On the day you find that the air conditioning does not work (this happened at Senja Cashew) so they have moved rooms. You need the name of somebody who will be at the meeting, and is travelling towards it or already in it, to direct you to the right location.

 The more meetings you go to, the easier it gets to find the location. You spot another member who is going there twenty minutes early in the street in front of the building, the downstairs corridor, near the lift, walking the other way upstairs looking for the room. If you don't recognise them, sometimes they recognise you. Especially after you stop them to ask the way, they look at you close-up, you look at them close-up, you recognise each other.

 Phoning For Information
I phoned about six people whose numbers weren't answering. I have learned not to pick and chose. I had tried ringing only people whose names I could pronounce, simple familiar names, John Smith as opposed to four syllable Indian first names and surnames and three syllable Chinese names.

 I also learned to start with the words 'Toastmasters Club' instead of 'calling about today's meeting'. If I tried to ring a President at the top of the list, then go to the bottom of the list the VPE (education and paperwork organiser), or SAA (room set up, key and chair organiser), half an hour later I had lost track of who I had phoned.

So now my method is to phone down the list until I get an answer. At least three of the six people did not know and said they would call somebody else. They probably had the same problem as me - the person they rang did not answer, and as they were at work or engaged in other tasks they had no time to follow it up, just left a message and hoped somebody would call them back.

 Eventually I found that a club I had noted in my diary as having a contest was not having a contest and was not even having a club meeting. The university and management training clubs often do not meet in their holidays, only in term time, and not before exams and mock exams.

 Answers Regarding Meeting Venues
I received a message asking me to be Project Evaluator. However, after a couple of hours, when I eventually went through the searching for the organiser process, I started hunting for the directions. But the mailing address is not necessarily the meeting address. The meeting address could be different from last year when the directory was printed.

 Photo Directions
The committee member helpfully sent both the agenda, with my name added as General Evaluator, plus a series of photos of the directions from the station to the building. She had photographed a bicycle rack.

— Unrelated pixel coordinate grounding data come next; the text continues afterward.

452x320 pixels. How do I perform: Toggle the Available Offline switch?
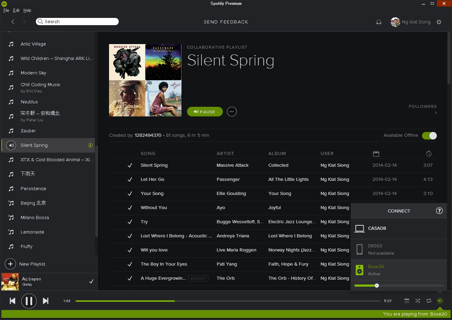[429, 136]
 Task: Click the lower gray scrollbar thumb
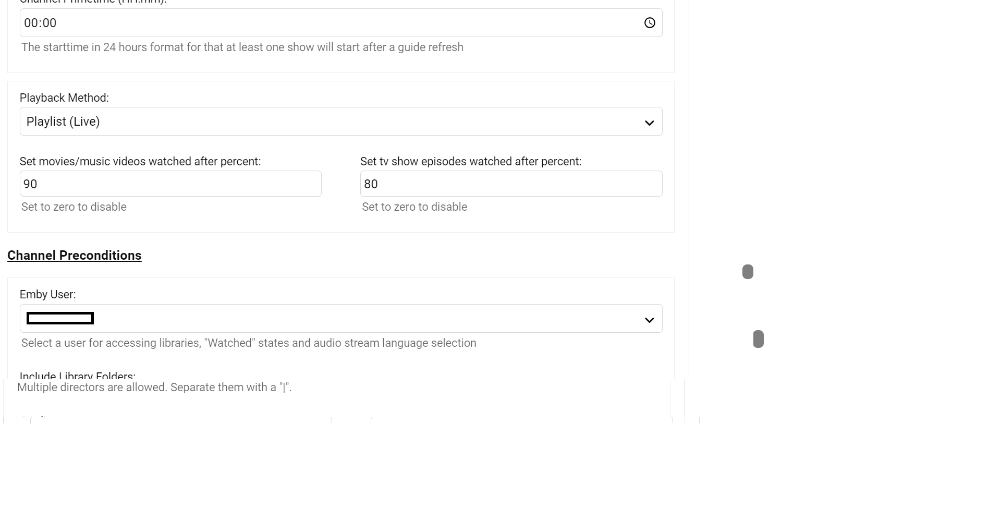(x=759, y=339)
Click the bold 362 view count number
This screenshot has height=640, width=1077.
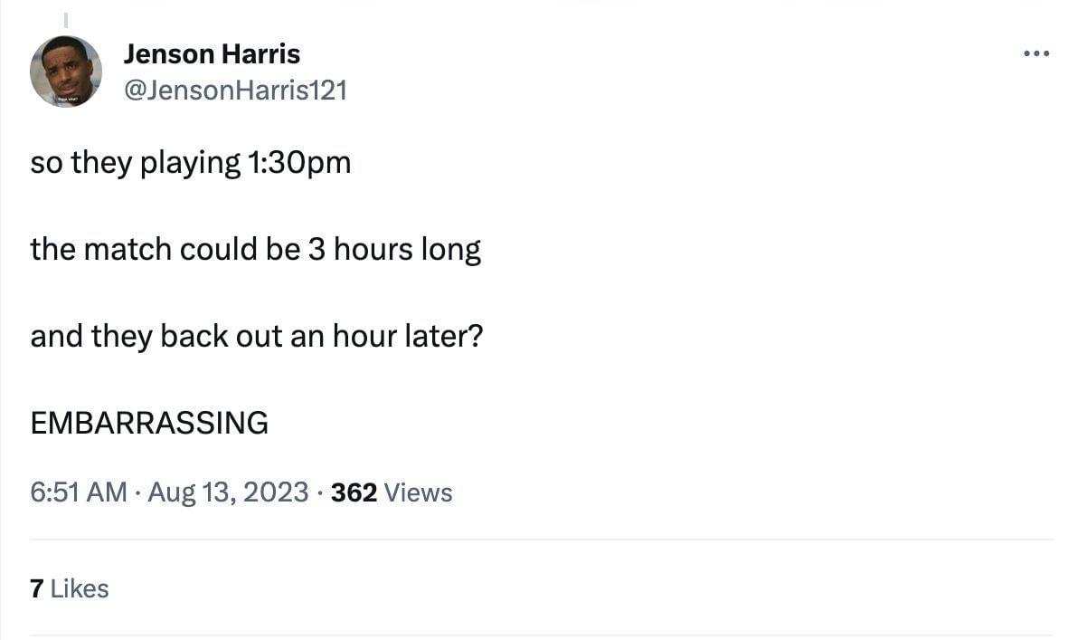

Unfortunately, exit B and so on are not clearly marked at the station. At Woodlands, you come to a T junction with a shopping mall or main roads in both directions. Eventually I spotted the bicycle rack.

However, by now I had walked all around the building. When I asked at the ticket office they told me to catch a bus. (The ticket office job is to direct enquiries to catch the correct bus, not to give directions to walkers.)

I kept walking from the MRT station down a path across a lawned park. I was now lost, approaching the venue from the wrong direction. The club was meeting somewhere inside a huge building in a complex of two or three blocks, with multiple entrances. So I phoned again.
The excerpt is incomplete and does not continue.